--- TASK REQUIREMENTS ---
Reproduce the records that follow exactly as they appear.

[Opening LISTED RECORDS section]

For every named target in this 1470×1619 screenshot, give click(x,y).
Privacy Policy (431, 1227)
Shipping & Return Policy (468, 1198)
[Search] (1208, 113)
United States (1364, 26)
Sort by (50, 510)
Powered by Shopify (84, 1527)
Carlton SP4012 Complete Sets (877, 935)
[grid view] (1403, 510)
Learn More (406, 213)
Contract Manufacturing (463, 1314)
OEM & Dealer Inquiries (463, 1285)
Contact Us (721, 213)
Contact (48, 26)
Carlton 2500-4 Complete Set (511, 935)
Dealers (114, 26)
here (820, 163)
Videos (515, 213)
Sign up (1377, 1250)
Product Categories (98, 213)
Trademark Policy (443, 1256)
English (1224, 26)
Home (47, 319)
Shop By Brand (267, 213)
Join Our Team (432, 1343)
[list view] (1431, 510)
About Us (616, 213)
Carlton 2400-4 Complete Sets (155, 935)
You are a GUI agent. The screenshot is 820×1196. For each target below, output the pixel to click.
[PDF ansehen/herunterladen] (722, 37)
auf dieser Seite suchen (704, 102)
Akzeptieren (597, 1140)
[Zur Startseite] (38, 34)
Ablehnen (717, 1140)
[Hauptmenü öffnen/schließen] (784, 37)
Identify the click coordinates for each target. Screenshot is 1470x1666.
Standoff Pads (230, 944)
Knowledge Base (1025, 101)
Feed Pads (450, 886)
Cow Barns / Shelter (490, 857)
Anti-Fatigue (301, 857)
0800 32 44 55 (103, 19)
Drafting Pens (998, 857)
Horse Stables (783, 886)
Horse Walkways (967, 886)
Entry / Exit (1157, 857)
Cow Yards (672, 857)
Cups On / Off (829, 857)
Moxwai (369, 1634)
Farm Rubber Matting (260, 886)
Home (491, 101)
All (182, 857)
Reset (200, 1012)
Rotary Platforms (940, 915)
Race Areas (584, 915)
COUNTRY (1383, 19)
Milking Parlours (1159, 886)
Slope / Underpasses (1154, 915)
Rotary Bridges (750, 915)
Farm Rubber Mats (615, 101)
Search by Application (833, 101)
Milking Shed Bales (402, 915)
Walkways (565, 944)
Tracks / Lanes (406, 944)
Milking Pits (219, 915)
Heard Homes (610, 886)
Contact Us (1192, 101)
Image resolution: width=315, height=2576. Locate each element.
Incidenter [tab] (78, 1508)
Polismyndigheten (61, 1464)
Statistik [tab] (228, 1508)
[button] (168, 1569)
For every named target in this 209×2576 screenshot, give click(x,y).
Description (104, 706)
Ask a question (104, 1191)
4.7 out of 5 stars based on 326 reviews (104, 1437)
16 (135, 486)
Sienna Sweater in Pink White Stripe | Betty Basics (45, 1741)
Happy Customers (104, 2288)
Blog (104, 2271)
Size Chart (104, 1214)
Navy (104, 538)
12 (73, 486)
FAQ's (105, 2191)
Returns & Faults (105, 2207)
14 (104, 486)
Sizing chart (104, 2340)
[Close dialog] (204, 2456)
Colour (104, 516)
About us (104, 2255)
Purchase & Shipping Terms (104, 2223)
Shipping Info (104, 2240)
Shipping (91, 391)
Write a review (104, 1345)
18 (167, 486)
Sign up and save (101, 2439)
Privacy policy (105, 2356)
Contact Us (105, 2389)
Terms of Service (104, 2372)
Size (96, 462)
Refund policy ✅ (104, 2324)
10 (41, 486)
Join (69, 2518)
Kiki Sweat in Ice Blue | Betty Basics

[Closing LISTED RECORDS section]

--- OUTPUT FOR THIS EXERCISE ---
For every named target in this 1470×1619 screenshot, give click(x,y).
Privacy Policy (431, 1227)
Shipping & Return Policy (468, 1198)
[Search] (1208, 113)
United States (1364, 26)
Sort by (50, 510)
Powered by Shopify (84, 1527)
Carlton SP4012 Complete Sets (877, 935)
[grid view] (1403, 510)
Learn More (406, 213)
Contract Manufacturing (463, 1314)
OEM & Dealer Inquiries (463, 1285)
Contact Us (721, 213)
Contact (48, 26)
Carlton 2500-4 Complete Set (511, 935)
Dealers (114, 26)
here (820, 163)
Videos (515, 213)
Sign up (1377, 1250)
Product Categories (98, 213)
Trademark Policy (443, 1256)
English (1224, 26)
Home (47, 319)
Shop By Brand (267, 213)
Join Our Team (432, 1343)
[list view] (1431, 510)
About Us (616, 213)
Carlton 2400-4 Complete Sets (155, 935)
You are a GUI agent. The screenshot is 820×1196. For each target below, output the pixel to click.
[PDF ansehen/herunterladen] (722, 37)
auf dieser Seite suchen (704, 102)
Akzeptieren (597, 1140)
[Zur Startseite] (38, 34)
Ablehnen (717, 1140)
[Hauptmenü öffnen/schließen] (784, 37)
Identify the click coordinates for each target. Screenshot is 1470x1666.
Standoff Pads (230, 944)
Knowledge Base (1025, 101)
Feed Pads (450, 886)
Cow Barns / Shelter (490, 857)
Anti-Fatigue (301, 857)
0800 32 44 55 (103, 19)
Drafting Pens (998, 857)
Horse Stables (783, 886)
Horse Walkways (967, 886)
Entry / Exit (1157, 857)
Cow Yards (672, 857)
Cups On / Off (829, 857)
Moxwai (369, 1634)
Farm Rubber Matting (260, 886)
Home (491, 101)
All (182, 857)
Reset (200, 1012)
Rotary Platforms (940, 915)
Race Areas (584, 915)
COUNTRY (1383, 19)
Milking Parlours (1159, 886)
Slope / Underpasses (1154, 915)
Rotary Bridges (750, 915)
Farm Rubber Mats (615, 101)
Search by Application (833, 101)
Milking Shed Bales (402, 915)
Walkways (565, 944)
Tracks / Lanes (406, 944)
Milking Pits (219, 915)
Heard Homes (610, 886)
Contact Us (1192, 101)
Image resolution: width=315, height=2576. Locate each element.
Incidenter [tab] (78, 1508)
Polismyndigheten (61, 1464)
Statistik [tab] (228, 1508)
[button] (168, 1569)
For every named target in this 209×2576 screenshot, give click(x,y).
Description (104, 706)
Ask a question (104, 1191)
4.7 out of 5 stars based on 326 reviews (104, 1437)
16 (135, 486)
Sienna Sweater in Pink White Stripe | Betty Basics (45, 1741)
Happy Customers (104, 2288)
Blog (104, 2271)
Size Chart (104, 1214)
Navy (104, 538)
12 (73, 486)
FAQ's (105, 2191)
Returns & Faults (105, 2207)
14 (104, 486)
Sizing chart (104, 2340)
[Close dialog] (204, 2456)
Colour (104, 516)
About us (104, 2255)
Purchase & Shipping Terms (104, 2223)
Shipping Info (104, 2240)
Shipping (91, 391)
Write a review (104, 1345)
18 (167, 486)
Sign up and save (101, 2439)
Privacy policy (105, 2356)
Contact Us (105, 2389)
Terms of Service (104, 2372)
Size (96, 462)
Refund policy ✅ (104, 2324)
10 (41, 486)
Join (69, 2518)
Kiki Sweat in Ice Blue | Betty Basics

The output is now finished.